News Archive

Caroline Etheredge Hembel


In 1939, Caroline Etheredge Hembel was one of the three women accepted for the Civilian Pilot Training Program at the University of South Carolina. The only woman to complete the program, she was the first woman in the 11 Southeastern states to solo and receive a pilot's license.

Susan Pringle Frost


Susan Pringle Frost was the first president of the Charleston Equal Suffrage League and worked for equal voting rights for women and for preserving endangered Charleston properties.

Mary Boykin Chesnut


Born near Statesburg, SC, Mary Boykin Chesnut was married to an aide to Confederate President Jefferson Davis. She was also the author of a famous diary vividly describing events during the Civil War.

Anna DeCosta Banks, RN


Anna DeCosta Banks, RN, was a pioneer in the nursing profession.
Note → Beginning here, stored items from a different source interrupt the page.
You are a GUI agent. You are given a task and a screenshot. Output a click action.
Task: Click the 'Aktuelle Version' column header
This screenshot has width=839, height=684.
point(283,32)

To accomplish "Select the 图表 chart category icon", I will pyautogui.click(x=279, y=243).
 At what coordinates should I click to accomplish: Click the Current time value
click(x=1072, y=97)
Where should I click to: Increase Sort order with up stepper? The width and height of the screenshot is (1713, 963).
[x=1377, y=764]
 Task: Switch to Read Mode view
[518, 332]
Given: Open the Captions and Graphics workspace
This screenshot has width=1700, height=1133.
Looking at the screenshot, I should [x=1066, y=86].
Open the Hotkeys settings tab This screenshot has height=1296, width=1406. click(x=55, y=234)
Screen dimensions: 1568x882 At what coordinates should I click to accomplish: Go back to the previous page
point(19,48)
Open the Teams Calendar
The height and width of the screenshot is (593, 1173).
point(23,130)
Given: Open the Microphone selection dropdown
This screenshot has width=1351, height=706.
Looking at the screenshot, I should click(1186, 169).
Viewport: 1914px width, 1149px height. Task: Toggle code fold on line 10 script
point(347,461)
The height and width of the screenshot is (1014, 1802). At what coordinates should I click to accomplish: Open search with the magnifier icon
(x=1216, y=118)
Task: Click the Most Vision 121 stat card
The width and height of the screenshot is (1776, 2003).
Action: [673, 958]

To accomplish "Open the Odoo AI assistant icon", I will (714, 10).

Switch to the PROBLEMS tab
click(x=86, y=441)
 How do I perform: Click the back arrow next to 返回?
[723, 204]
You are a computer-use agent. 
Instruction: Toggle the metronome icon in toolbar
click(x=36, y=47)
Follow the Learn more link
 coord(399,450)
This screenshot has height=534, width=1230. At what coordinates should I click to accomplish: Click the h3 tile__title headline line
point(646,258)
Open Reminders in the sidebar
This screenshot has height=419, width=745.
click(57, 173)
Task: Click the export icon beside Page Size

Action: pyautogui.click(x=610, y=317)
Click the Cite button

She was the first nurse at the Hospital and Training School for Nurses, a segregated institution organized for the purpose of training black nurses with a hospital of their own.

Emily Geiger


Emily Geiger risked her life by serving as a messenger for the Colonial Army during the Revolutionary War.

Eliza Lucas Pinckney


Eliza Lucas Pinckney was a daughter of a plantation owner who is best known for her experiments with creating blue dye from indigo plants, which led to indigo becoming one of the colony's most important cash crops.

Mary McLeod Bethune


Mary McLeod Bethune was an educator and civil rights leader who was born in Mayesville, SC. She is best known for starting a school for black students in Daytona Beach, FL that became Bethune-Cookman University and for being an advisor to President Franklin D. Roosevelt.